Mortgage Rates Fall to Lowest in Nearly Three Years

Economic concerns and weak home sales may be contributing to lower rates.

Mortgage-Rates-Fall-to-Lowest-in-Nearly-Three-Years

This past week, mortgage rates fell to a nearly three-year low after concerns grew about the global economy. Weak home sales may have also been a contributing factor.

According to Freddie Mac, fixed-rate 30-year mortgage rates fell to 3.75 percent and had a 0.5 point average. Points are typically equal to one percent of the loan amount and are added to the interest rate. The decline was only a slight decrease from 3.81 percent one week ago. A year ago, 30-year mortgage rates were 4.54 percent.

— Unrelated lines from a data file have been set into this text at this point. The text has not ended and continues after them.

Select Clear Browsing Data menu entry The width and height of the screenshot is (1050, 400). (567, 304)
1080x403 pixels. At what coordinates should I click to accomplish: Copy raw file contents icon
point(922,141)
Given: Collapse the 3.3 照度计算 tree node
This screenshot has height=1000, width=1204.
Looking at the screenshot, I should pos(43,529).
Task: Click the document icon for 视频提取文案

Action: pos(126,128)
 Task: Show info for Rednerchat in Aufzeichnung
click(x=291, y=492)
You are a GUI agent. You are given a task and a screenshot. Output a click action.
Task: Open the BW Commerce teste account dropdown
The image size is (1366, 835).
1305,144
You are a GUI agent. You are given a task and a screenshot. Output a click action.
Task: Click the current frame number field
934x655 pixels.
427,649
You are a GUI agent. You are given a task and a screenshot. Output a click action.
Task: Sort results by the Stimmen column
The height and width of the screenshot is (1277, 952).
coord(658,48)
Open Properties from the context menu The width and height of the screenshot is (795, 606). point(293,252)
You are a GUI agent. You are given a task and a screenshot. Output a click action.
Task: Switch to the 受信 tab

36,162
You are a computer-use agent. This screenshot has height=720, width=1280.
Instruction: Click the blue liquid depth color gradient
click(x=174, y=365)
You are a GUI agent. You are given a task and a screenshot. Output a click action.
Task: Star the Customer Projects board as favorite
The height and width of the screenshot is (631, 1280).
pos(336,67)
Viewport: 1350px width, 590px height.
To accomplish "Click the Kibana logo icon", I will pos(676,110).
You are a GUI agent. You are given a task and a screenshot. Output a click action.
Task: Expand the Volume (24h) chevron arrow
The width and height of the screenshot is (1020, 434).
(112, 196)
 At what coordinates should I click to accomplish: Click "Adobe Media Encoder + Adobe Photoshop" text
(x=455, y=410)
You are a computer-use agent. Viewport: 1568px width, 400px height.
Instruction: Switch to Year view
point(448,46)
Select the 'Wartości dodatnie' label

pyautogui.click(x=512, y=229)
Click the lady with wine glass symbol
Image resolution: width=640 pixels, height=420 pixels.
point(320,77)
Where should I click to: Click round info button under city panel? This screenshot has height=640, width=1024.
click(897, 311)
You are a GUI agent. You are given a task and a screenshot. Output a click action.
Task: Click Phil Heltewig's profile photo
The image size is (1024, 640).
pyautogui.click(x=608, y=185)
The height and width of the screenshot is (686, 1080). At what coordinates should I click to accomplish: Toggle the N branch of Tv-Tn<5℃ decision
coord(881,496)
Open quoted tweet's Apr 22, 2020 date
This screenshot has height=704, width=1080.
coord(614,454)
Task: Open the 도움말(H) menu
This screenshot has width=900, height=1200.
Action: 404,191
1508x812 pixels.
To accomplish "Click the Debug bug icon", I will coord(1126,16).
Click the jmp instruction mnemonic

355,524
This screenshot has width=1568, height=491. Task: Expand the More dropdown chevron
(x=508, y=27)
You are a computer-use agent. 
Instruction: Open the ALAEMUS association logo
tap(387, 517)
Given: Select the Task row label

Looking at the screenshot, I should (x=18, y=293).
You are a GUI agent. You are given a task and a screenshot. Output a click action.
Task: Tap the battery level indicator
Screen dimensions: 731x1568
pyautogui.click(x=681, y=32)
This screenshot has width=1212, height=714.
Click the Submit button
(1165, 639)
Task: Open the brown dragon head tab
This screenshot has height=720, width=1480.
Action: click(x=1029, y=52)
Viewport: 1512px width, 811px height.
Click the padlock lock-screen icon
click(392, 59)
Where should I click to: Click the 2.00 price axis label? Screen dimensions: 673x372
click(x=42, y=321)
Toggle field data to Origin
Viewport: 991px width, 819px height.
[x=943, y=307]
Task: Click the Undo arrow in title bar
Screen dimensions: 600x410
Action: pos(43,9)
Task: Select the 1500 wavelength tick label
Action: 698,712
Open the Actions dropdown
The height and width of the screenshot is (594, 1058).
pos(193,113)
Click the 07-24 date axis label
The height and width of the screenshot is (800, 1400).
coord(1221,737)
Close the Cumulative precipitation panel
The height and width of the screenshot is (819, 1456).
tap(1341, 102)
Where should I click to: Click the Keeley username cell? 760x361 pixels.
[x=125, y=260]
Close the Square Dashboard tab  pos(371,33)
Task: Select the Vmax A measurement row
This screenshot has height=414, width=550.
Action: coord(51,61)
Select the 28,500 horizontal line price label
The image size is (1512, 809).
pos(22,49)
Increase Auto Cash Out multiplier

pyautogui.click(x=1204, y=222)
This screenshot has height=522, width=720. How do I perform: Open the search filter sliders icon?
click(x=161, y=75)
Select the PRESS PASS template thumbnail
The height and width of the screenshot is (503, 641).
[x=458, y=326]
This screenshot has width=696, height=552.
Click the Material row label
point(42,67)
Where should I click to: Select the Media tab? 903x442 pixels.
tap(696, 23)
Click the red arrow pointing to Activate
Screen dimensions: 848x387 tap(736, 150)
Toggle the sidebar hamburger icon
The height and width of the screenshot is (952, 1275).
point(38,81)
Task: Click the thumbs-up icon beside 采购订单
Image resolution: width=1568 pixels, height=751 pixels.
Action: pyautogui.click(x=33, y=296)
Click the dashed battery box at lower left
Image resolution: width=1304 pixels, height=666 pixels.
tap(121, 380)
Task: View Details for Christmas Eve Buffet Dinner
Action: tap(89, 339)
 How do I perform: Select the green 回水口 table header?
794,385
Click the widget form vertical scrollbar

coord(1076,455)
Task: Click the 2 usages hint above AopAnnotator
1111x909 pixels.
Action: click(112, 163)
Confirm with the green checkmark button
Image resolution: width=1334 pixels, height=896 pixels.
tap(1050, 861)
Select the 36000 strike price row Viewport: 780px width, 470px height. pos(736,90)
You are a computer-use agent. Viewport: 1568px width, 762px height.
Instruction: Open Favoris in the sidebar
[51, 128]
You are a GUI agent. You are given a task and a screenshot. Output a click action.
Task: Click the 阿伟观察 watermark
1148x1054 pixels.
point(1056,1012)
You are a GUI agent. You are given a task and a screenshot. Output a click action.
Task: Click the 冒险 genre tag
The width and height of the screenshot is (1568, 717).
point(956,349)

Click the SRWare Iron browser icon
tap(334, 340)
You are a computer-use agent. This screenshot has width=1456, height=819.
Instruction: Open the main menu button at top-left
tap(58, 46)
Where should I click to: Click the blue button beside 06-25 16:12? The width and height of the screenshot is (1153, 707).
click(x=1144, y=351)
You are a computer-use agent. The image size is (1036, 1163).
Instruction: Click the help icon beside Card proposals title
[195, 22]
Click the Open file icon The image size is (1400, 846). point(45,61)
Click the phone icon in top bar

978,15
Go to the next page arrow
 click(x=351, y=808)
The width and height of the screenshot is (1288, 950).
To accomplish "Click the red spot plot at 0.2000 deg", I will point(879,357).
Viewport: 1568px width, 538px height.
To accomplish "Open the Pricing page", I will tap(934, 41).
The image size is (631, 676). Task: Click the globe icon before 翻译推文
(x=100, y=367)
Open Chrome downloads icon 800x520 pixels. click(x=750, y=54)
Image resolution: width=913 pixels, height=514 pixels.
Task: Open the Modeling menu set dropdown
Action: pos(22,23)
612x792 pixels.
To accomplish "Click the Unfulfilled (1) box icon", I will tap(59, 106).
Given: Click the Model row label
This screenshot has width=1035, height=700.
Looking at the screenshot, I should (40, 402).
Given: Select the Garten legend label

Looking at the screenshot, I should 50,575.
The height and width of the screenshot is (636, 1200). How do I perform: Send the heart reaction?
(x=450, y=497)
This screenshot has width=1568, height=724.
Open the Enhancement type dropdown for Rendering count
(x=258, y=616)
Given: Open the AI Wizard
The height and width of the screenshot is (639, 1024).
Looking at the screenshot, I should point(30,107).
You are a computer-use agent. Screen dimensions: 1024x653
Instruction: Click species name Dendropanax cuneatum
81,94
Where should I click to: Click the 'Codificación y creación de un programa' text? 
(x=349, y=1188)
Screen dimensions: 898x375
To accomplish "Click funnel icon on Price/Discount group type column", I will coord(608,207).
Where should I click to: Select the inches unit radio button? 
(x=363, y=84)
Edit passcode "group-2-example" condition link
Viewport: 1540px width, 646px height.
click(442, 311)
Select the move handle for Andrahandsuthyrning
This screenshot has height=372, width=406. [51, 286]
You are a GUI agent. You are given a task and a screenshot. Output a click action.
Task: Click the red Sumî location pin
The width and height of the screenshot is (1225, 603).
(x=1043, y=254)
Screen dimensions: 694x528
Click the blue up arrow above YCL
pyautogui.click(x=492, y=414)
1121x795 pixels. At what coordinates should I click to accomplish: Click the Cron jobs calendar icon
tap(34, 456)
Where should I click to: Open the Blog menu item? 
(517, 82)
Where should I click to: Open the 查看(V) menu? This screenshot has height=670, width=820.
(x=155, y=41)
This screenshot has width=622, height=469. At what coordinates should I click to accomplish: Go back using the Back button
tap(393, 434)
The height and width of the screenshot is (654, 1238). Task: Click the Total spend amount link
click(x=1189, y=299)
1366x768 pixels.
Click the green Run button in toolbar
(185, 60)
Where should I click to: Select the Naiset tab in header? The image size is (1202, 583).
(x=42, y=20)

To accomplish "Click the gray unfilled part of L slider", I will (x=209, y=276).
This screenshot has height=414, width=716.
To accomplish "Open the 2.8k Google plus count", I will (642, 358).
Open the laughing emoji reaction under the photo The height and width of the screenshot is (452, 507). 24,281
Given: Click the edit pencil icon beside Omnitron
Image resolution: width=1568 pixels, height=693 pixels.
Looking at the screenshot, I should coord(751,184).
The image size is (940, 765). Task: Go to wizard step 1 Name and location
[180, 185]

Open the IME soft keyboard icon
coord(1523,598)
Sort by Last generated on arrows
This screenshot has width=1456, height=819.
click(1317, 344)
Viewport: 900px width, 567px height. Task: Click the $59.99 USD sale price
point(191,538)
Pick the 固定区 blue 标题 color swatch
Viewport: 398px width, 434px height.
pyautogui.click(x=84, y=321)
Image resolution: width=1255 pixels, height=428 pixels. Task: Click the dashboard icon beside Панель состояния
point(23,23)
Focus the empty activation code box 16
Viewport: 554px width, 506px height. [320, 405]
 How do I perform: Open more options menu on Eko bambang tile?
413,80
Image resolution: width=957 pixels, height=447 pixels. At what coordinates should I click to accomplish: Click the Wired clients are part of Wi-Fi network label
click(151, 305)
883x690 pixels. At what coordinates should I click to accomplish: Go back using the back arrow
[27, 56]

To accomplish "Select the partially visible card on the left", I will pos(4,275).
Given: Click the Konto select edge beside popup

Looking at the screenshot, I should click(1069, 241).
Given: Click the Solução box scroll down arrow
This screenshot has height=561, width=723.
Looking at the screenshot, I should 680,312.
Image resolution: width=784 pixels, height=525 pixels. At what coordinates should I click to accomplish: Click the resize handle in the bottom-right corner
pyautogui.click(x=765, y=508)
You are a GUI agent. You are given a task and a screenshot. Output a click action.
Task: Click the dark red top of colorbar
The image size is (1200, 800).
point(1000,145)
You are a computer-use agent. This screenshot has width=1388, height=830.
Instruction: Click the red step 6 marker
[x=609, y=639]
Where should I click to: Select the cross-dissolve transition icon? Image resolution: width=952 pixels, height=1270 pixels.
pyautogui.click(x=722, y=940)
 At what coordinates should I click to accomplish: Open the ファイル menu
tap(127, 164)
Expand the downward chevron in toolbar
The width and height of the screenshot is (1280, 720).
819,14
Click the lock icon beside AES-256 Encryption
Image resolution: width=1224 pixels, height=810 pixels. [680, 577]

There was also a decline in 15-year fixed-rate mortgages, which fell to 3.18 percent with a 0.5 point average. This is down from 3.23 percent one week ago and 4.02 percent one year ago. Five-year adjustable rates fell to 3.47 percent, down only very slightly from where it stood at 3.48 percent a week ago.

Chief economist at Realtor.com, Danielle Hale, said: “ This is good news for buyers, particularly when you compare rates to a year ago. Based on a typical listing of $316,000 with a 20% down payment, buyers today would pay $112 less for their principle and interest than they did a year ago.”

Hale, noted, however, that it doesn’t explain rising home prices.

“If you factor in the higher price that buyers are paying this year compared to a year ago, you’re still looking at a savings of $48 per month compared to what buyers would have paid for the average house at this time last year,” she said.

Hale alluded that falling mortgage rates may be an indicator of a weaker economy. That could ultimately have a negative connotation in the near future for the housing market.

Freddie Mac’s chief economist Sam Khater disagrees with Hale. He noted that lower mortgage rates should positively affect the housing industry as we go forward.

“Mortgage rates continued to hover near three-year lows and purchase application demand has responded, rising steadily over the last two months to the highest year-over-year change since the fall of 2017. While the improvement has yet to impact home sales, there’s a clear firming of purchase demand that should translate into higher home sales in the second half of this year,” Khater said.